Gerald Gill, a longtime Tufts history professor who passed away this summer, was a lifelong New York Yankees fan.
It was an improbable choice for a black youth growing up in New York in a time when the city's two other franchises - the Brooklyn Dodgers, who signed Jackie Robinson in 1946, and the New York Giants, who had one of the first black crossover stars in Willie Mays - were leaders in the integration of baseball.
The Yankees, meanwhile, were the second-to-last team to sign a black player and claims of pervasive racism among their front office dogged the organization for years.
While his devotion may have been a liability among Tufts' Red Sox faithful - "It got him into a lot of trouble around here," University Professor Sol Gittleman said - it revealed two sides of Gill: a through-and-through historian and a diehard sports fan.
"For a black guy his age to be rooting for the Yankees was inconceivable to me," said Steven Cohen, a lecturer in American Studies. "I used to give him a hard time about it, but he always explained it in context.
"It was baseball, but to him, it was history," Cohen continued.
Thanks to Gill, who passed away on July 27, Tufts students now have the chance to study baseball - and more broadly, professional sports - in the historical context in which he always placed them.

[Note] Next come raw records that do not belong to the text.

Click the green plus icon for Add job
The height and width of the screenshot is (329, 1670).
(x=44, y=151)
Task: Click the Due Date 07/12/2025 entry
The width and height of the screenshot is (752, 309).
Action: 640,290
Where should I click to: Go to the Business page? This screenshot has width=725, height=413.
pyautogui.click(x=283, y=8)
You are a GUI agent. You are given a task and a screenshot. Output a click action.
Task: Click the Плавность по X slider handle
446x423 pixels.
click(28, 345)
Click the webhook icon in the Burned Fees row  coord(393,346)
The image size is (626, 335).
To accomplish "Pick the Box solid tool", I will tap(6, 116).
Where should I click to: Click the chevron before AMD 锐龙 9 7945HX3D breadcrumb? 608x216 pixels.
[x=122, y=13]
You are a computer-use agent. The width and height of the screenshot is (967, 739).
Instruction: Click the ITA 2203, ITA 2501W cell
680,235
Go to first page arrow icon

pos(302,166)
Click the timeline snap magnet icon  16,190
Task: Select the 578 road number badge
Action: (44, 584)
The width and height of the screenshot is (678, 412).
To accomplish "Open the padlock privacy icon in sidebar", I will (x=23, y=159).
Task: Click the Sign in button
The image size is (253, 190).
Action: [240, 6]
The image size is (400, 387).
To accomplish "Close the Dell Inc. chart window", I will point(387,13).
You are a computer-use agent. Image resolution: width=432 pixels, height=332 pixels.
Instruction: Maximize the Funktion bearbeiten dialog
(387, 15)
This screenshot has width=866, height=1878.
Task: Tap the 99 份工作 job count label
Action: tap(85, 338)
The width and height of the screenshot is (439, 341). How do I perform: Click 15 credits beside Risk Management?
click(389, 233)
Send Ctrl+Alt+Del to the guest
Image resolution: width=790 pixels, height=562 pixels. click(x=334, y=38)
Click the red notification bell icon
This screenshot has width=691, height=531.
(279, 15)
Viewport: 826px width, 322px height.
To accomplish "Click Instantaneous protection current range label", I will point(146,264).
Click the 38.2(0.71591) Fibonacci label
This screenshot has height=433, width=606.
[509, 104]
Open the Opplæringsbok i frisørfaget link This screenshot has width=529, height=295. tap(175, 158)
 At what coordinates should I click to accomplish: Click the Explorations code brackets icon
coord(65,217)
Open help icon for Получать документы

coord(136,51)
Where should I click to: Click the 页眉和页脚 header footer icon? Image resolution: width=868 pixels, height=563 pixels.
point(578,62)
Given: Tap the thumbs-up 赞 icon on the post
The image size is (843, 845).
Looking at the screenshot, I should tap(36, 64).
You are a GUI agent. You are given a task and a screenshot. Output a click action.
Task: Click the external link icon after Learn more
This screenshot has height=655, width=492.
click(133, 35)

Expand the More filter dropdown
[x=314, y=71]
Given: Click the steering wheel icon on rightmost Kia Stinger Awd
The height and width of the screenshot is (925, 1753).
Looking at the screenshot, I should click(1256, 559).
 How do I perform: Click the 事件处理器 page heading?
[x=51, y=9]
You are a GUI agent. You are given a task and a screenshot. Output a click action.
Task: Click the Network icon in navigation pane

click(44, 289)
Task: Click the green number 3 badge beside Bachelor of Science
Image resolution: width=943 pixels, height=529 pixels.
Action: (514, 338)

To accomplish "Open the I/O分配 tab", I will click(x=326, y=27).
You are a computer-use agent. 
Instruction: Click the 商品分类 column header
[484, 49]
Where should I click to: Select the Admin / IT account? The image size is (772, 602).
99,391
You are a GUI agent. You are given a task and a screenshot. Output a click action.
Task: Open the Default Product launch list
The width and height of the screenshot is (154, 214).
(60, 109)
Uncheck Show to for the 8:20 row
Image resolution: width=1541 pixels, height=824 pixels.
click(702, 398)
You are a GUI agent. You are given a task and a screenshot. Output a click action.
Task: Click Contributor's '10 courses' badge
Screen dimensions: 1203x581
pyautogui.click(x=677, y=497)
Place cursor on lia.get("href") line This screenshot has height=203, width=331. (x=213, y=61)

Gill leaves behind a curriculum that lifted the study of sports from the realm of fandom to the ranks of social and historical importance.
"He was the first historian at Tufts that really made the study of sports into a discipline," said Gittleman, who, together with Gill, formed the core of Tufts' sports-based curriculum. "It wasn't just black players in the Negro Leagues, either ... the Irish prize-fighter, the Jewish basketball player - that was his stuff. There would be no sports curriculum at Tufts without him."
That curriculum now includes at least four classes across the School of Arts and Sciences and the Experimental College. Gill taught a course on the history of professional sports in America, and Gittleman teaches a history seminar called "America and the National Pastime" and a freshman seminar entitled, "Writing About Baseball." The Experimental College offers "The Analysis of Baseball: Statistics and Sabermetrics," believed to be the nation's only college-level course on the statistical analysis of baseball, and "The Business of Sports," an economics course on the NBA.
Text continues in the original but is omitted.